# Project 8: Video Game Sales Analysis - Grouping & Aggregation

### Context

Video games creation is essentially a software development process.  A group of individuals or a company create a video game with the aim of massive profits. Generally, publishers such as EA Sports, Atari, Rockstar Games etc. fund the game development process. However, for publishers, it is very important to estimate the cost of development of a video game. Additionally, they also have to allocate the right amount of budget. If the budget is too little, the quality of a game will get compromised whereas if the budget is too much, their profit margin will reduce. Most of the commercial games do not generate adequate profit. 
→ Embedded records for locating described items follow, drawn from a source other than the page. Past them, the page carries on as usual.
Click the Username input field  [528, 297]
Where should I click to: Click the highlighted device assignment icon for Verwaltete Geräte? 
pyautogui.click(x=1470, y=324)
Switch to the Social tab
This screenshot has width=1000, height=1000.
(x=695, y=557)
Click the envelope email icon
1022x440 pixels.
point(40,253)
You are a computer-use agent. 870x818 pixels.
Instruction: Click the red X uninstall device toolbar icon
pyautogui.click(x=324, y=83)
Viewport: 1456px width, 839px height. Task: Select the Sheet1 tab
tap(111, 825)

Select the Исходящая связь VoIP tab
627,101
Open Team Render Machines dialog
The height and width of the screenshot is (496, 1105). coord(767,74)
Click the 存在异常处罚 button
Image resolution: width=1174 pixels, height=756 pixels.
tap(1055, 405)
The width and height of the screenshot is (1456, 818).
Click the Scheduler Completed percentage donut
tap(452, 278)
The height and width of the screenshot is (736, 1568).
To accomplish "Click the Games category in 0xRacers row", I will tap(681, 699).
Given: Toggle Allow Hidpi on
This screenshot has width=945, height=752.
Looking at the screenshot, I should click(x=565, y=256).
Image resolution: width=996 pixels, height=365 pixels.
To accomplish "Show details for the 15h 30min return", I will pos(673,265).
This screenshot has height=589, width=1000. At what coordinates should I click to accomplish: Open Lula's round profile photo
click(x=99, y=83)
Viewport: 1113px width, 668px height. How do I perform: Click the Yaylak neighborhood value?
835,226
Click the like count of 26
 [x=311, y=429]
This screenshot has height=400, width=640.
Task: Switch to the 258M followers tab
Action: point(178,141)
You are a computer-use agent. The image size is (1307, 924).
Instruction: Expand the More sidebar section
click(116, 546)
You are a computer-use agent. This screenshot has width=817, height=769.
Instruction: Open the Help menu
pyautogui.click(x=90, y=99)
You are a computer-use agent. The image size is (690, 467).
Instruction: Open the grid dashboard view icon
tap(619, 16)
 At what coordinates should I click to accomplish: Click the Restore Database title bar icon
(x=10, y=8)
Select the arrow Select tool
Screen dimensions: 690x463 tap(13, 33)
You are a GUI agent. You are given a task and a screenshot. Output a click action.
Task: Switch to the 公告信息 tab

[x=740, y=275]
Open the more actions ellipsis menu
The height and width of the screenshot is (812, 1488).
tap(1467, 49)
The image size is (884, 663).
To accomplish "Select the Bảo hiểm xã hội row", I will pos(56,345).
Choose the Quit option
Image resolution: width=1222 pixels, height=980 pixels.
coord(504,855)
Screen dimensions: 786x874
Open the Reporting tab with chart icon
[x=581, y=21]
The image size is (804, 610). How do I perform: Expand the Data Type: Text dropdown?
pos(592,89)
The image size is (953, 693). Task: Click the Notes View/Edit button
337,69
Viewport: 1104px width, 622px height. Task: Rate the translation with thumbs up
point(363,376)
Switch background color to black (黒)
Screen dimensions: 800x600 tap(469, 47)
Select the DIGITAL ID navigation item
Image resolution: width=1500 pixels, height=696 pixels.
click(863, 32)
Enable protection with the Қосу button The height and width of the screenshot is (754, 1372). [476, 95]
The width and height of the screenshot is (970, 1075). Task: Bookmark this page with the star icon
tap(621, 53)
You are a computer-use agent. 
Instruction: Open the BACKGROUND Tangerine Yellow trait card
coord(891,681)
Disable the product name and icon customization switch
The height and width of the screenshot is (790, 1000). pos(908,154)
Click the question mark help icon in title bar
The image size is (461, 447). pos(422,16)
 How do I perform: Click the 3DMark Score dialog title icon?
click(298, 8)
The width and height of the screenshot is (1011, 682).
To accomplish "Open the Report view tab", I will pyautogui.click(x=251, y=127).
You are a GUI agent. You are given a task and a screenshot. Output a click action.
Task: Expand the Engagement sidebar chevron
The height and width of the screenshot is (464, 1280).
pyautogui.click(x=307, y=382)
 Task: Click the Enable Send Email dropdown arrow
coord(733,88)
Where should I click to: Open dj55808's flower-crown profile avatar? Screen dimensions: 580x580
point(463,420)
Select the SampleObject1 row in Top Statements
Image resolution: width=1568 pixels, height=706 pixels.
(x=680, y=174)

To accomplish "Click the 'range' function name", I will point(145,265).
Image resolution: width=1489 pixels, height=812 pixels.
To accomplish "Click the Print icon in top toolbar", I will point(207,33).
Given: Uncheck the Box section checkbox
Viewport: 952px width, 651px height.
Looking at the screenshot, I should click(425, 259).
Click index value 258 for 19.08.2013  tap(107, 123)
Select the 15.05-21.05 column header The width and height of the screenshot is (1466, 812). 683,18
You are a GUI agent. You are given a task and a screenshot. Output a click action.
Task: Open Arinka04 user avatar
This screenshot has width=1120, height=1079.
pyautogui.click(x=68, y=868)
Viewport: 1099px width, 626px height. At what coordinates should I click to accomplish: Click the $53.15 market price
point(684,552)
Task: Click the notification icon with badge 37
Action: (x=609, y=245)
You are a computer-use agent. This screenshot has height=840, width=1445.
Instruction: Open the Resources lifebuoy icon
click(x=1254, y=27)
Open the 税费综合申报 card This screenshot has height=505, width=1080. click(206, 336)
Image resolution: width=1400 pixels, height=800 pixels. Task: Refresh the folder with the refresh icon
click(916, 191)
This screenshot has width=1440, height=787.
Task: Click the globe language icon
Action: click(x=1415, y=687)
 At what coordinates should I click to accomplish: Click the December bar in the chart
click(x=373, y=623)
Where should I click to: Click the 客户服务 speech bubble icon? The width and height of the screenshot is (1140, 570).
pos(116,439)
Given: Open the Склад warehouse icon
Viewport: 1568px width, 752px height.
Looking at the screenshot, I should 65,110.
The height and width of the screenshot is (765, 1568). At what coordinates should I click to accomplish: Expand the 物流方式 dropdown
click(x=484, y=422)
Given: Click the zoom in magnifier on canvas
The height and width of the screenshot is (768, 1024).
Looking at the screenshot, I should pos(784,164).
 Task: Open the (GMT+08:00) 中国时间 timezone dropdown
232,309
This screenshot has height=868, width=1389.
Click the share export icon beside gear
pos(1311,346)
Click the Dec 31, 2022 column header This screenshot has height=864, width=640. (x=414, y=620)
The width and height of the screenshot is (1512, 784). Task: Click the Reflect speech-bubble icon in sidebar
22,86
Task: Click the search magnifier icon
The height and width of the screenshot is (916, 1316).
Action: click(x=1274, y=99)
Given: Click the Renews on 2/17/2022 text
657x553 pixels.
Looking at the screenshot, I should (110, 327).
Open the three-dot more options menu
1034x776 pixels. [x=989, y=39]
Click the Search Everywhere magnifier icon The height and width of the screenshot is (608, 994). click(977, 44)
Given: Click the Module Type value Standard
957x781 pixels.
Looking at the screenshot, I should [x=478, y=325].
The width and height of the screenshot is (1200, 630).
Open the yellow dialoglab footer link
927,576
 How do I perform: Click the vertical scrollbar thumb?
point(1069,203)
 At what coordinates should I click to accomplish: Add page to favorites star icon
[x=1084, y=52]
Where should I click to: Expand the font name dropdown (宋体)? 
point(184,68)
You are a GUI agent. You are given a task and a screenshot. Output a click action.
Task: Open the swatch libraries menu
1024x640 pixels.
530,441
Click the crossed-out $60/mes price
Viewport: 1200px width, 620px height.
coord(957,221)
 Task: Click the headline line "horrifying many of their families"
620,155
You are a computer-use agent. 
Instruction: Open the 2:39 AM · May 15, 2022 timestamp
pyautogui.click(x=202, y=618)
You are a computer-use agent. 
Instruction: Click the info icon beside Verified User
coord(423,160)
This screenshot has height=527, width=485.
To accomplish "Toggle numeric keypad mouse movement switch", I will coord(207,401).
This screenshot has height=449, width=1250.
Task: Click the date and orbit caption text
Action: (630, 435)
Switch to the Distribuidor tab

A video game is an interactive visual story. A new game must provide novelty and must be a product of innovation. Otherwise, it may turn out repetitive and boring. Many individual groups of game developers shut down their development process and exit the market because they cannot find a publisher or they can't fund the development by themselves as the initial capital investment requirement is humongous. Nevertheless, once the companies become financially stable by making sufficient profits, they may expand to develop newer games or sequels to the initial ones such as FIFA, Call of Duty, Age of Empires etc.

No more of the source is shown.